A noite estava muito fria. Um grupo rodeava a fogueira. Na casa de Anás, o Sumo Sacerdote interrogava Jesus, mas os dados já estavam lançados, porque convinha que um homem morresse pelo povo.
Na verdade, aquilo foi uma paródia de justiça, onde os grandes de Israel fecharam seu coração a quem haviam esperado por séculos. Geração após geração, o povo foi seguindo as promessas. E, quando chegou a hora em que se cumpriam as grandes esperanças, os anciãos, especialistas em Moisés e os profetas, foram incapazes de discernir a presença de Deus no meio do seu povo. Estranha névoa! O ser humano, desde Adão, anelava ser como Deus e não aceitou que Deus se fizesse humano e o acusou de blasfêmia.
Neste momento, Jesus também revelou ao Sumo Sacerdote que ele já não falaria, porque ele, Jesus, nos cedia a palavra a todos os que o conhecíamos e o havíamos escutado. E que confiaria, para sempre, em nós: Por que me perguntas? Pergunta aos que me ouviram? (Jo 18,21)
Bater é um sinal de debilidade que desumaniza. Que nos faz agressivos contra Deus e conta os seres humanos. Que destrói as relações de fraternidade. Há muitos modos, às vezes muito sutis, de nos ferirmos uns aos outros, de nos fazermos mal mutuamente. Trata-se de uma maneira desumana de nos relacionarmos. Por essa razão, ainda ressoa a pergunta, sempre atual: Por que me bates?

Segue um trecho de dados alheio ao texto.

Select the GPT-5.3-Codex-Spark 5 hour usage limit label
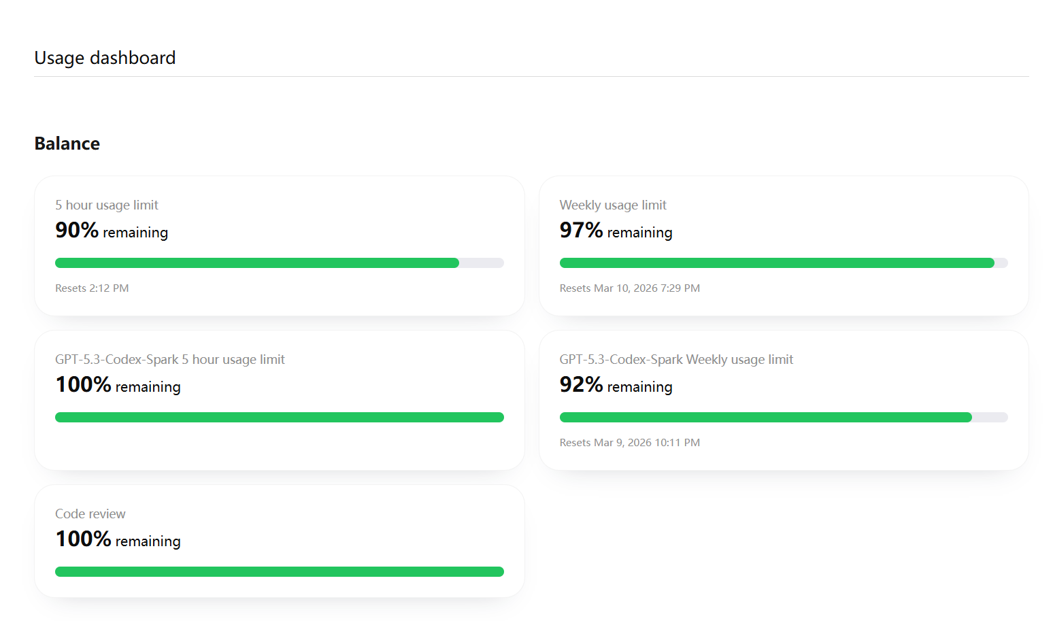The height and width of the screenshot is (621, 1053). coord(170,359)
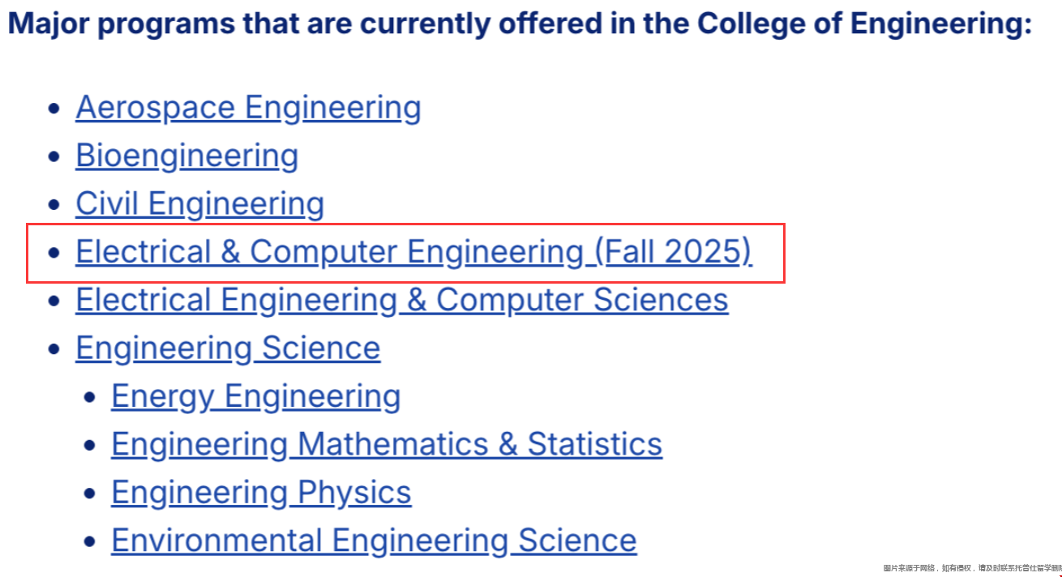The height and width of the screenshot is (577, 1062).
Task: Click the Bioengineering program link
Action: click(186, 156)
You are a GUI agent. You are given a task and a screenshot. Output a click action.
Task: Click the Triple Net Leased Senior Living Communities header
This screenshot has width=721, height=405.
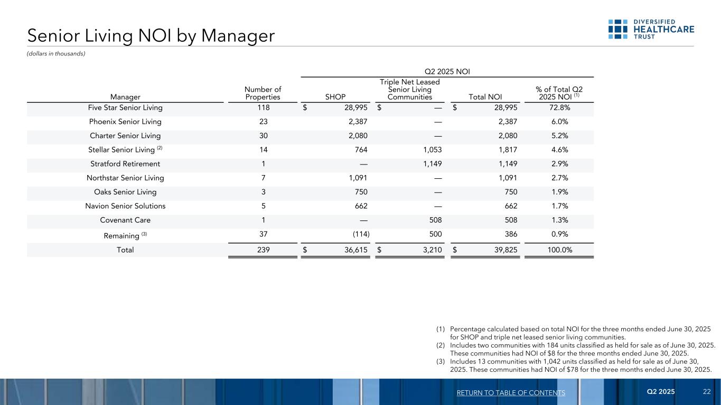click(409, 90)
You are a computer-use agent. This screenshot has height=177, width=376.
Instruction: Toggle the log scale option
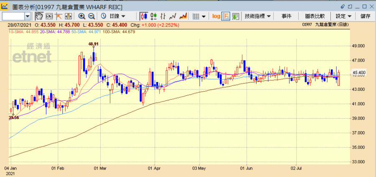[x=216, y=16]
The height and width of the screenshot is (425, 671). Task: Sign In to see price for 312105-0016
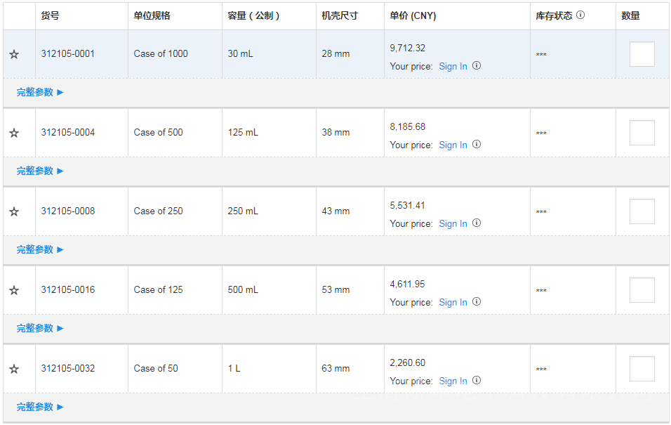(453, 302)
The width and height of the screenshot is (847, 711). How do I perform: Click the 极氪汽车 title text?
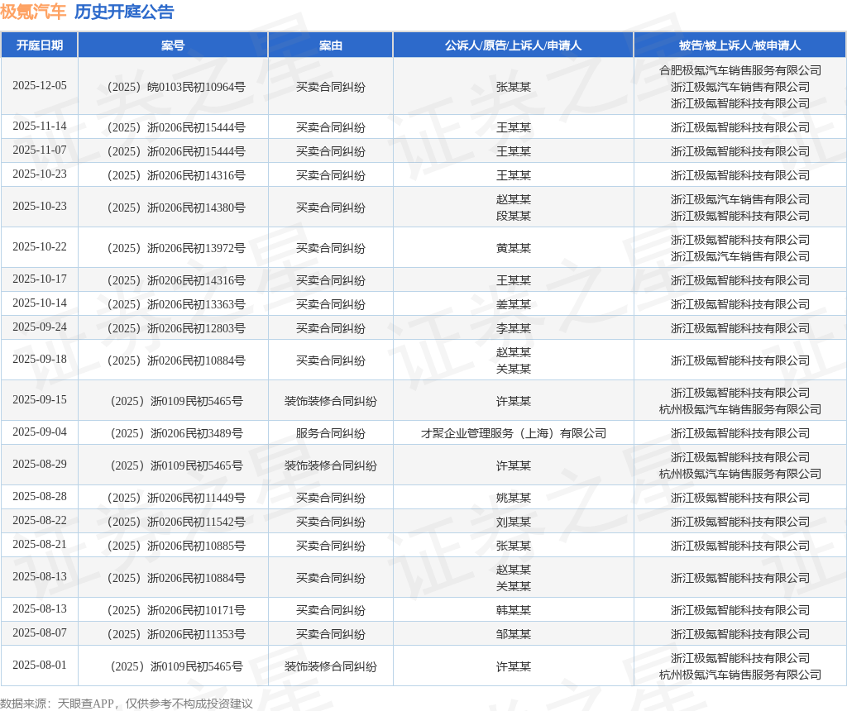33,12
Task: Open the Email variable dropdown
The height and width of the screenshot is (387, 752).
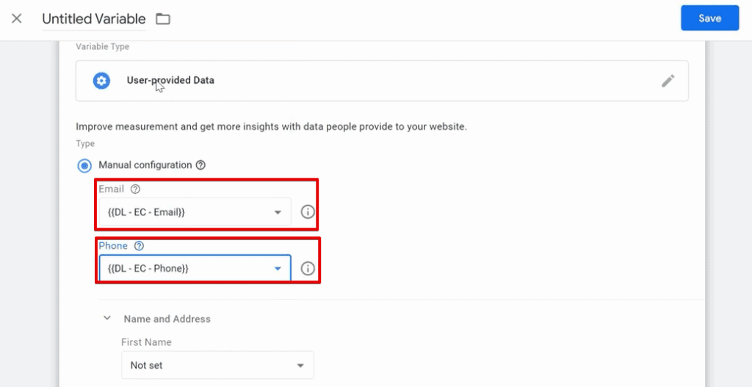Action: coord(195,212)
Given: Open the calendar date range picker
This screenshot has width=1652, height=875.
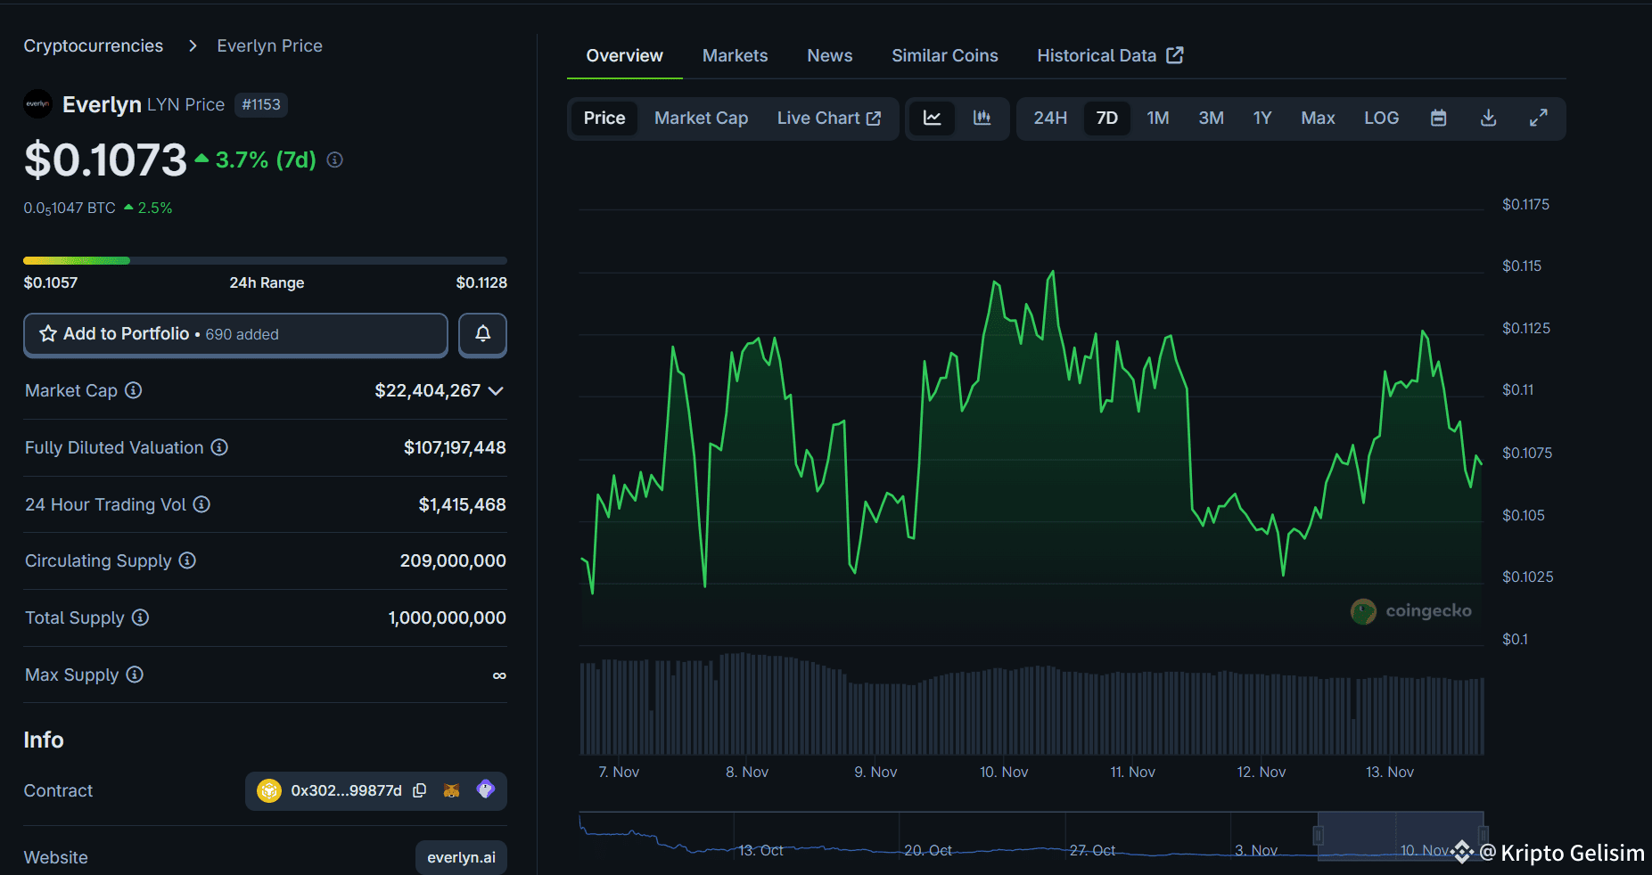Looking at the screenshot, I should click(1438, 118).
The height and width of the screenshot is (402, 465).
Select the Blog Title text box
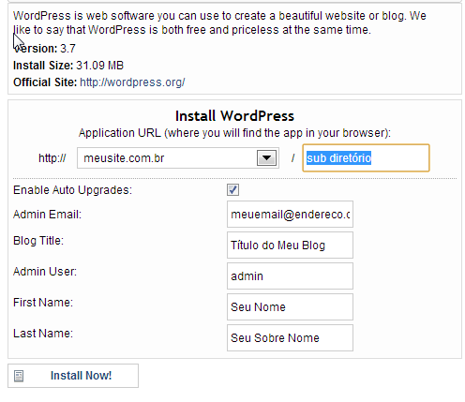[x=290, y=246]
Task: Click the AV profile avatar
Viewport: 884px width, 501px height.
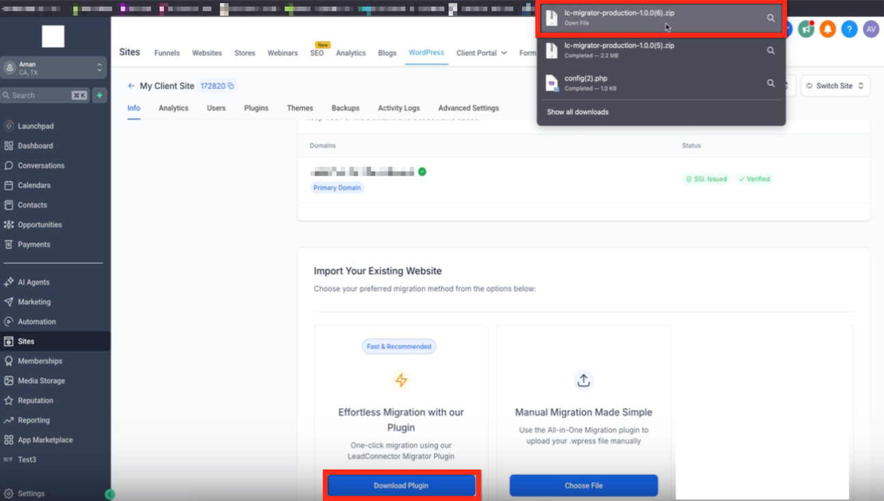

Jesus se identifica com todos os perseguidos. Sente na pele as agressões e injustiças. Cada vez que ofendemos, que fazemos sofrer, que usamos a violência contra um ser humano, ele nos pergunta: Por que você não é irmão? Por que você faz sofrer? Por que você se afirma, ferindo o rosto dos seu próximo? No fundo nos diz: Por que me bates?
Esta pergunta lacerante nos recorda que o pecado, mais que ruptura de uma norma, mais que a quebra de uma lei, é uma ofensa pessoal ao Senhor. É um golpe que baixa das faces até repercutir no coração que mais amou a nós.
Por isso, em algum momento da vida, todos os que tivemos desejo de um relacionamento mais chegado com Deus, também sentimos, dentro de nós, a pergunta: Por que me bates?